Remember the Subaru BRZ Concept we showcased? It’s Toyota sibling, previously known to us as the Toyota FT-86 II Concept, has now been unveiled by Toyota UK just ahead of its debut at the Tokyo Motor Show. Christened the Toyota GT 86, this rear wheel drive compact four seater will be powered by a 2.0 litre boxer engine with D4-S injection will put out 197 hp @ 7,000 rpm and 151 lb-ft (205 Nm) @6,600 rpm.
Toyota says the instead of installing a heavy engine with huge displacement, it has decided to go back to its sporting roots and built a lightweight, two litre boxer engine, front mounted and driving the rear wheels. The powertrain is placed in what Toyota says is the world’s most compact four-seat design to create a car that benefits from light weight, low inertia and a low centre of gravity to achieve the best possible power-to-weight ratio.

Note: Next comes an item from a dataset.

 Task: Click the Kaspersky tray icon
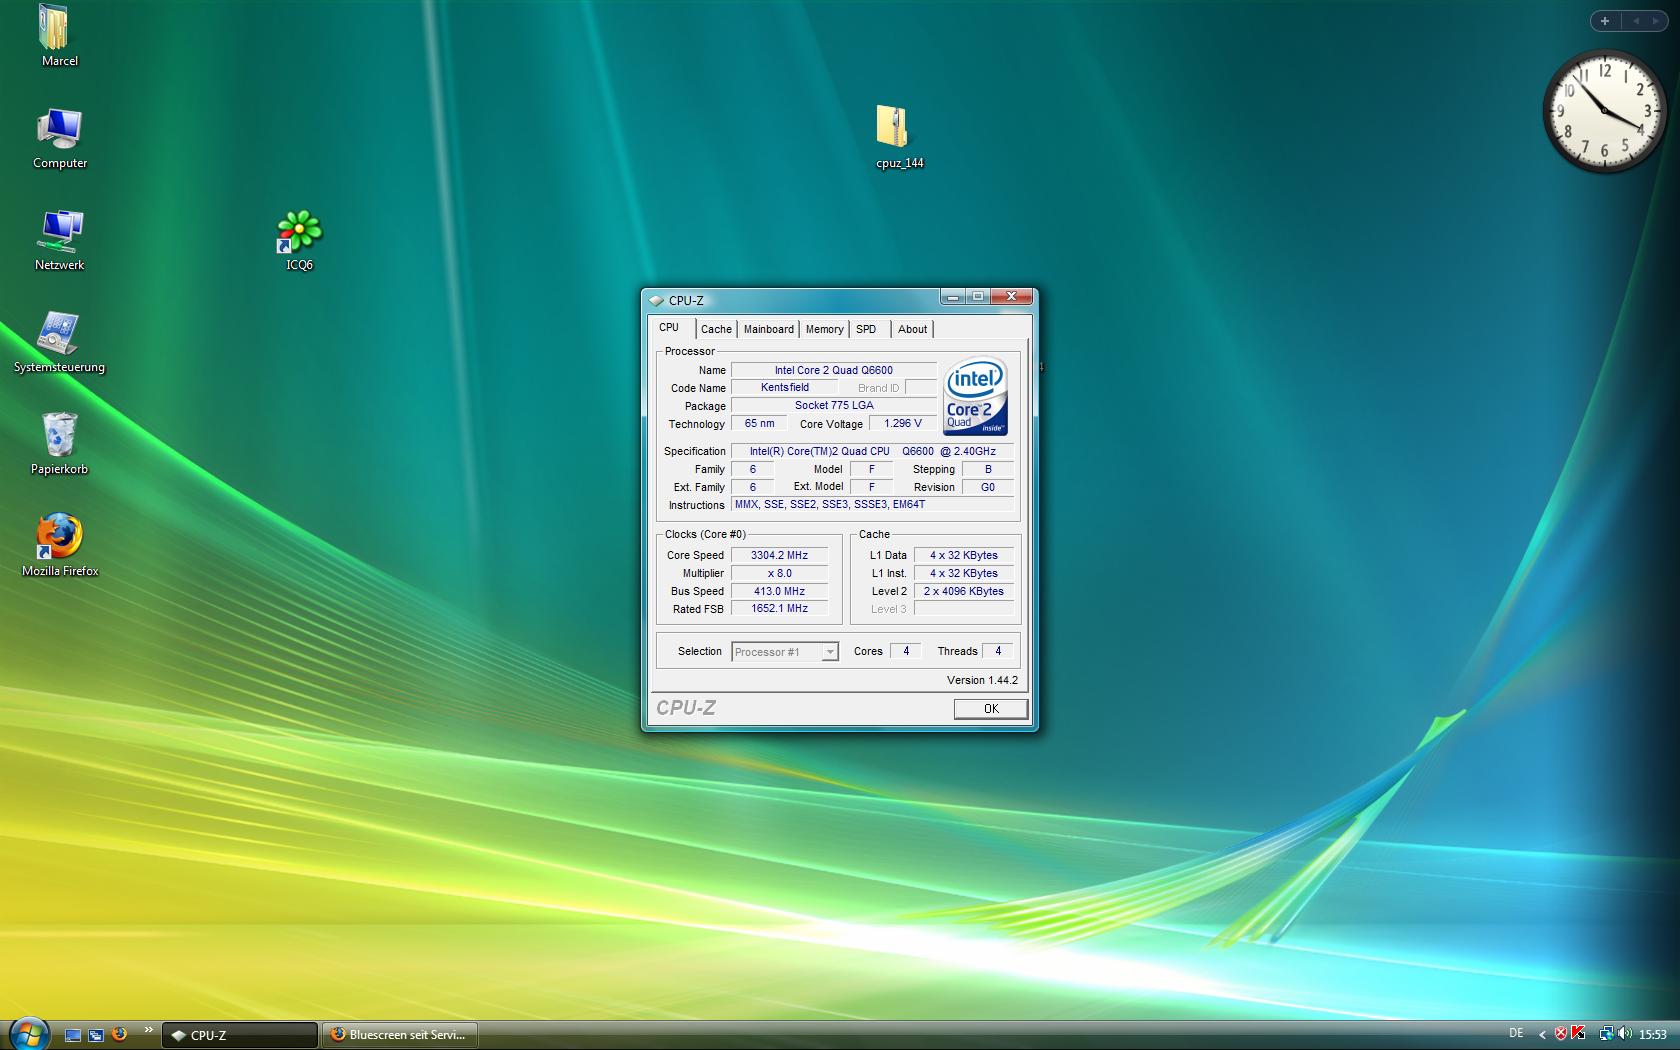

Toyota says the design is reminiscent of Toyota’s sports cars of yesteryear with the evocative, sweeping styling. The design has been executed within the technical constraints of achieving the most compact dimensions possible, a low centre of gravity and aerodynamic performance inspired (dictated?) by motorsport technology.
Toyota’s new design language aims to project a really low slung car, and hence the large lower grille. The lower grille’s “scorpion” look gives the GT 86 a powerful appearance. The 17-inch alloy wheels, rear spoiler, twin exhausts add to the sporty appeal of the car. The best part about the design, the “86” piston logo. It denotes the car’s special powertrain configuration. The 86 is an ode to the square boxer engine with a bore and stroke of 86mm. The boxer engine, denoted in the logo with two horizontally opposed pistons and the 86 in between in stylized font. Way to go Toyota!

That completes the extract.